But this blog is about me and my mind, and while there’s a lot in my mind that’s valuable and worth sharing, there’s also darkness, and I can’t always translate that into art or creative projects/impulses, unfortunately (if you read my poems, you’ll notice sometimes I get to turn these feelings into something beautiful).
So this is one of those cases in which I know I’m down, it’s going to take some time to get back on my feet, I’m not sure how long, and I just need to find shelter and let the storm pass. I’m finding much comfort in prayer, books, work, enjoying art, movies, and video games, as well as working out; trying to transform this into some “me time” or “maintenance time” for my busy mind. Doing the best I can with what I have, but I’m not in great shape to write deeper stuff that’s more demanding, than this small night journal. And I haven’t even been writing in the journal until today.

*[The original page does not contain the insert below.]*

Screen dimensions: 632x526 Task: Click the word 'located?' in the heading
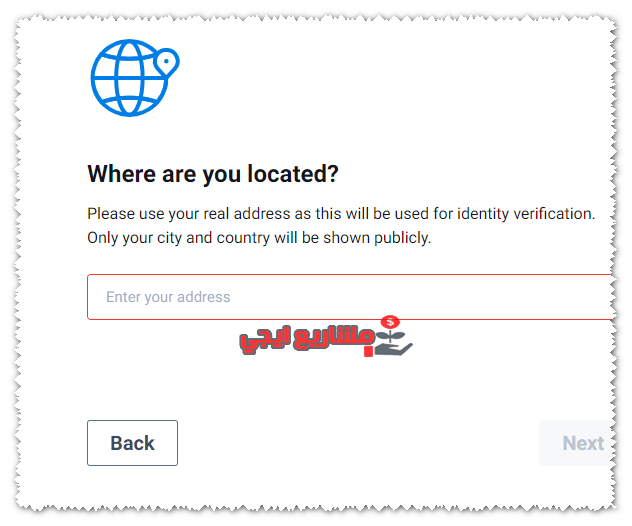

This will probably happen from time to time, but please know that this is just beginning and there will be jjosuminded for years to come! I’ll be back with more once I’m fully myself again.
Also, the ads you will see on this site currently aren’t mine 😦
WordPress.com is putting them cause I paid for the basic plan, so they’re the ones making money out of my blog; I get that’s the deal and I can’t pay for an upgrade right now, but I will ;). Bear with me in the meantime.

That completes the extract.